Alejandro afirma que tener un seguimiento clínico en materia de salud mental le ayuda a seguir con su vida. Ahora se concentra en hacer realidad su sueño de convertirse en chef: una escuela privada le proporcionó una beca completa para estudiar gastronomía. Así, entre la terapia y la ‘distracción del estudio’, intenta superar la inquietud que todavía lo invade a las 10 de la noche.
Secuelas expandidas
Patricia Torres trabajaba como guardia de seguridad en el aeropuerto de la Ciudad de México. Usaba la Línea 12 para cubrir buena parte de la ruta desde su casa en Valle de Chalco, en el Estado de México. Dice que no fueron las dos operaciones en el tobillo lo que más la afectaron. Tampoco el hecho de ya no poder mantenerse de pie.
“Me da tristeza por mi hijo que tiene que pasar por todo esto”, comenta.
El mayor de sus tres hijos, Lenin, de 17 años, tuvo que asumir el papel de jefe del hogar.
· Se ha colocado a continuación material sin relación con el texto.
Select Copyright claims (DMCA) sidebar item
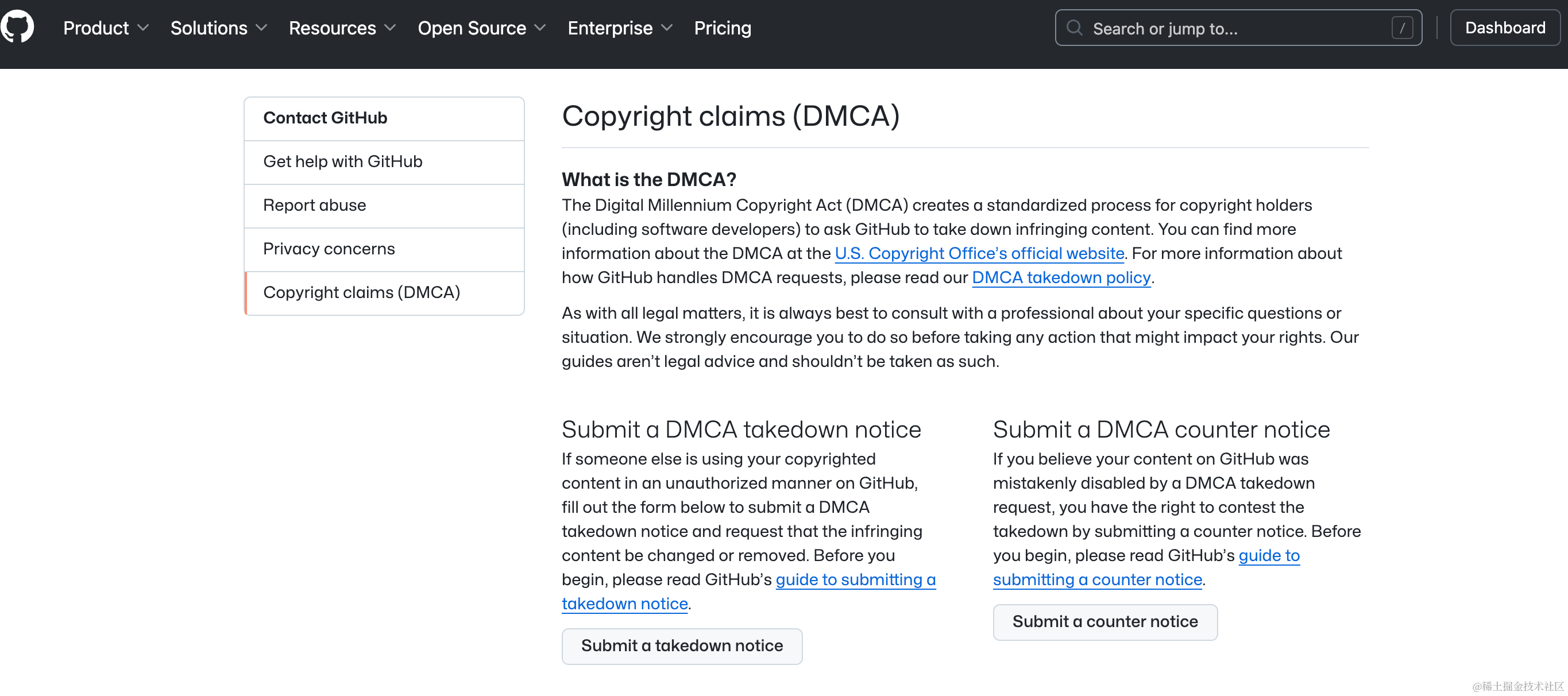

Y como ahora también es el principal cuidador de su padre, afectado por una enfermedad incapacitante desde hace 11 años, y de Patricia, lesionada en el desplome del metro, Lenin perdió el tercer semestre de bachillerato.
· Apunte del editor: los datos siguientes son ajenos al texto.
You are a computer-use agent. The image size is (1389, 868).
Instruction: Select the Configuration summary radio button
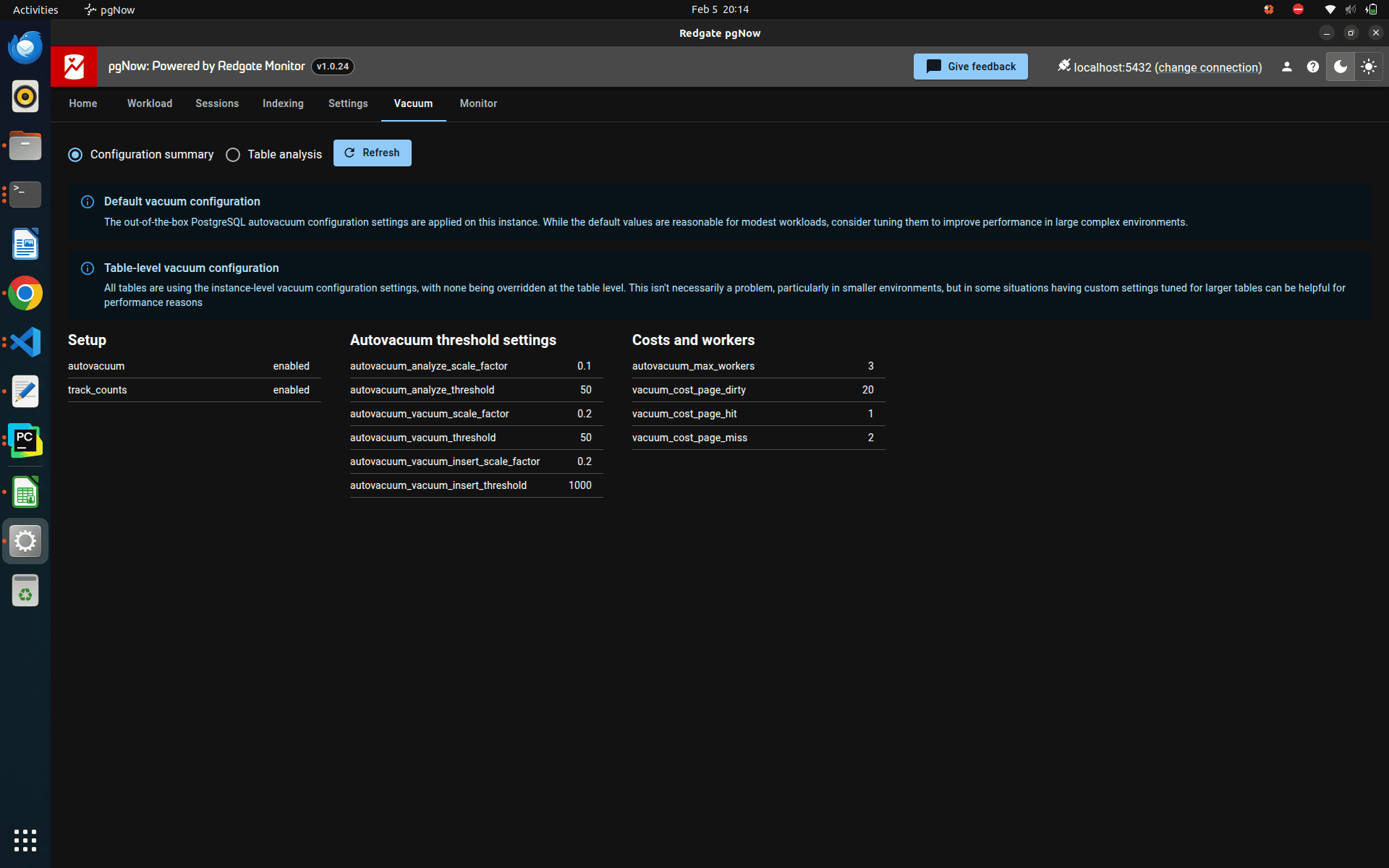click(75, 155)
“Quieras o no, psicológicamente lo va a afectar. Es un chico muy inteligente, pero siento que es el más afectado”.
El impacto emocional también afectó a los familiares de quienes sobrevivieron o fallecieron en los hechos del pasado 3 de mayo. El miedo que abraza a una pareja de esposos, la muerte que ronda insistente en el pensamiento de padres e hijos, una niña diagnosticada con depresión luego de la muerte de su padre.
Incluso más allá de las familias, las secuelas postraumáticas las sufren incluso aquellos que viven o trabajan cerca del sitio donde ocurrió el desplome.
Hoy es 17 de noviembre. Un grupo de hombres con monos verdes o chalecos naranja trabajan en la rehabilitación de la Línea 12. Ahora mismo inspeccionan unas vigas similares a las del tramo que se vino abajo.
Lázaro Álvarez Vázquez los mira con recelo. Tiene 39 años y desde hace un año vende cacahuates japoneses a 100 metros de la estación Tezonco, muy cerca del lugar del accidente.
“¿Volverá a funcionar el metro?”, se pregunta. “Y si vuelve a funcionar, ¿vamos a tener la misma confianza?”.
El metro se cayó a menos de 300 metros de donde estaban él y su hijo aquella noche. Escucharon el estruendo y las chispas del cableado eléctrico estallando les parecieron fuegos artificiales.
Hoy, el puente del metro sobre la avenida de Tláhuac parece una ruina más de la ciudad. Una serpiente monocromática abandonada que sisea por nueve estaciones elevadas. El servicio lo ha intentado sustituir un Metrobús que corre en ambas direcciones.
Antes del incidente, Lázaro solía comentar con otros vendedores de la zona: “a ver si un día de estos no se desploma el metro, porque se cimbra muy feo”. Era broma, un comentario al aire. Pero desde entonces, el recuerdo de ese comentario lo aturde. Siente vértigo.
—Uno ya no se puede sacar de la cabeza eso —insiste.
Su miedo lo comparten muchos de quienes estuvieron allí aquella noche: arriba del tren o a ras de suelo. Si de algo está seguro, dice Lázaro, es que no volverá a subirse a la Línea 12.